Mais novos médicos nacionais, médicos estrangeiros e corporação médica no Brasil: o certo, o torto e o errado
Heleno R Corrêa Filho
Chegou a notícia de que o Conselho Federal de Medicina Brasileiro reprovou 95% dos médicos formados em faculdades latino-americanas que tentam revalidar seus diplomas no Brasil. A maioria é formada por brasileiros e filhos de brasileiros, sendo muitos deles filhos de médicos(as) brasileiros(as).
Junto, chegou o conhecimento de que o Governo da Presidenta Dilma, por intermédio do Ministro Aloísio Mercadante, planeja aumentar mais 2.415 novas vagas em cursos de medicina instalados no Brasil.
São dois movimentos irritantes de um confronto declarado entre a corporação profissional médica e a Saúde Pública do Brasil onde o(s) governo(s) federal(ais) se comporta(m) mal.
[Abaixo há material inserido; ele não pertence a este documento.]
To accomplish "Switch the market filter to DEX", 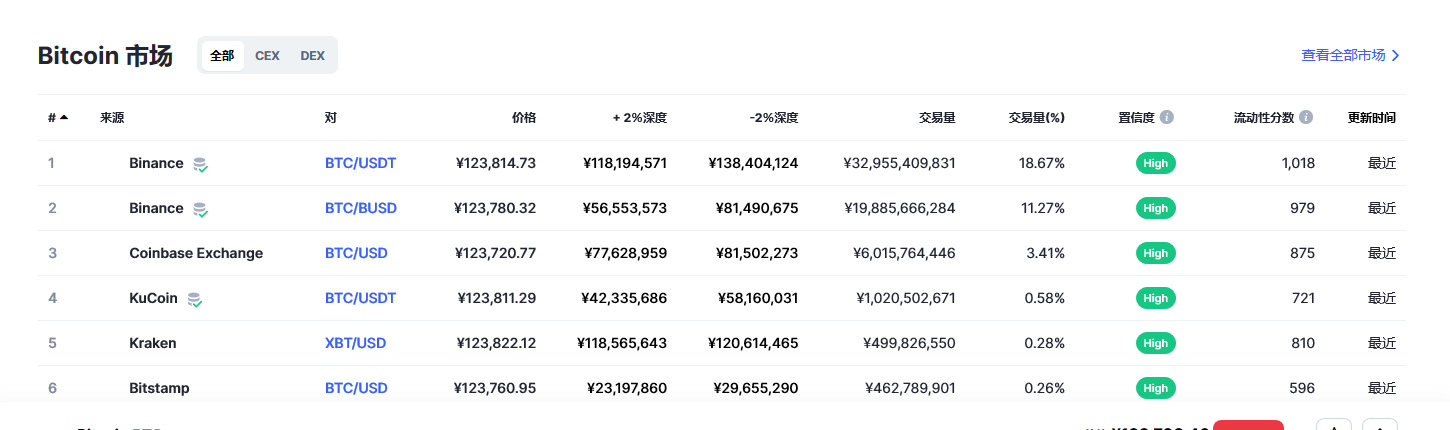I will (312, 56).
A corporação médica também voltou a se comportar mal.
Falemos primeiro do governo, sob um ângulo que certamente não agrada muito quem é governo, mas que a imprensa do PIG aborda contando a história pelo contrário, responsabilizando indevidamente o governo de coalizão liderado pelo PT.
Desde o Governo demo-tucano (1994-2002), as faculdades de Medicina vêm sendo aumentadas em processo geométrico e durante o governo Lula-Dilma continuaram aumentando de modo aritmético (2003-2012). A filosofia de mercado neoliberal diz que educação é ‘commodity’ e deve ser livremente criada, exportada e vendida. Para isso o processo de criar faculdades PRIVADAS novas de Medicina acompanhou a redução da capacidade formadora das faculdades públicas.
Tais instituições se voltaram para a política suicida e subserviente à Coordenação de Aperfeiçoamento de Pessoal de Nível Superior (CAPES), lideradas pelas corporações profissionais e científicas, embarcando no produtivismo acadêmico que vem liquidando a qualidade do ensino médico de graduação.
Tanto o governo Demo-Tucano quanto o governo PT-PMDB e base aliada promoveram ou cederam à abertura de novas vagas de graduação em medicina em condições inconvenientes para a qualidade da formação de novos médicos. Isso ocorre porque a “base aliada” de hoje é a mesma dos governos anteriores, composta por congressistas interessados na abertura de novas escolas privadas e que geralmente negam recursos novos para as escolas públicas.
Nas escolas públicas de medicina só se tornou possível “produzir” publicando mais relatos de pesquisa com a retirada de horas de ensino. Os professores passaram a participar de um quadro de recursos humanos reduzido e mal pago. Fazem pesquisa com pouco ou nenhum financiamento e buscam dinheiro extra de preferência no mercado privado.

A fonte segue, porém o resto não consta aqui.